Havia algo de rural na modernidade brasileira de 1967. Claro, havia as Ligas Camponesas, movimentos de lavradores, protestos (que perduram até hoje, com outros rótulos), intensa atividade literária e musical, em clima de denúncias e de loas à liberdade. Peças, musicais, canções cantavam um Brasil do campo, do litoral de pescadores, até de caminhoneiros (pré Roberto Carlos), num modernismo meio atávico e exótico, onde havia lugar, também, para cantar o amor.
A bossa nova já não atraía alguns compositores que a haviam abraçado, inicialmente, mas estavam mudando para um formato musical típico de festivais, com refrões fortes e de fácil memorização.
Um grupo enveredava pela música dita engajada, outro inventava o que viria a ser chamado de tropicalismo, arranjos sofisticados em contraste com uma linguagem popular, outro ainda buscava formas experimentais, pouco a pouco se afastando das harmonias tradicionais.

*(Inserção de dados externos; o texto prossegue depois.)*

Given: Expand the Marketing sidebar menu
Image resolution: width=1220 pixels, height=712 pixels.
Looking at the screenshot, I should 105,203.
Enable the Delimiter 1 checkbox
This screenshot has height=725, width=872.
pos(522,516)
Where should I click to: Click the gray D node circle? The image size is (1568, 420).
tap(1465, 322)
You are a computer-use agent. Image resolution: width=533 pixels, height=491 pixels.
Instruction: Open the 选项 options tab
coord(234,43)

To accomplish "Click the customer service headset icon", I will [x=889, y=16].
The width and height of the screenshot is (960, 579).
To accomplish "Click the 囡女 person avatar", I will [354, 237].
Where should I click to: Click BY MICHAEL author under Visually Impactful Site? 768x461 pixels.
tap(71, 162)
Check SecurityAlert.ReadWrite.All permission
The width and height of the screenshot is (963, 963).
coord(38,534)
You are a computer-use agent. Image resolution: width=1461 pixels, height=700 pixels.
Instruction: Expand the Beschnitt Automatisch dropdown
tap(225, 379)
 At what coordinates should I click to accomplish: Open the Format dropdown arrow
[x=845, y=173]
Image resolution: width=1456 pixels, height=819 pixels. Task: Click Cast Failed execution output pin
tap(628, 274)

Assim, era comum que num mesmo álbum, o artista ou compositor procurasse cobrir as várias tendências musicais.
Um exemplo disso é o álbum “Viola Enluarada”, de Marcos Valle, onde se poderia ouvir desde a canção-título, representativa de uma dessas novas tendências, até “Terra de Ninguém”, música de protesto rural, inspirada talvez pelas areias de Ipanema, passando por uma experimental “Próton Elétron Neutron”, por um frevo, “Pelas Ruas do Recife” e uma marcha lenta e triste “Bloco do Eu Sozinho”, esta objeto de um post deste Barco. Talvez um dos melhores álbuns da profícua carreira de Marcos Valle.
Em outra vertente, Edu Lobo, vencedor de festival em 1965 com uma canção de pescadores, “Arrastão”, também apresentada em outro post. Na segunda metade de 1967, Edu Lobo, tendo como letrista Capinan, um de seus parceiros constantes, ganharia mais um festival, dessa vez com “Ponteio”, outra canção que, usando elementos do interior do Brasil, trazia harmonia e arranjo sofisticados, mas que levantaram o público.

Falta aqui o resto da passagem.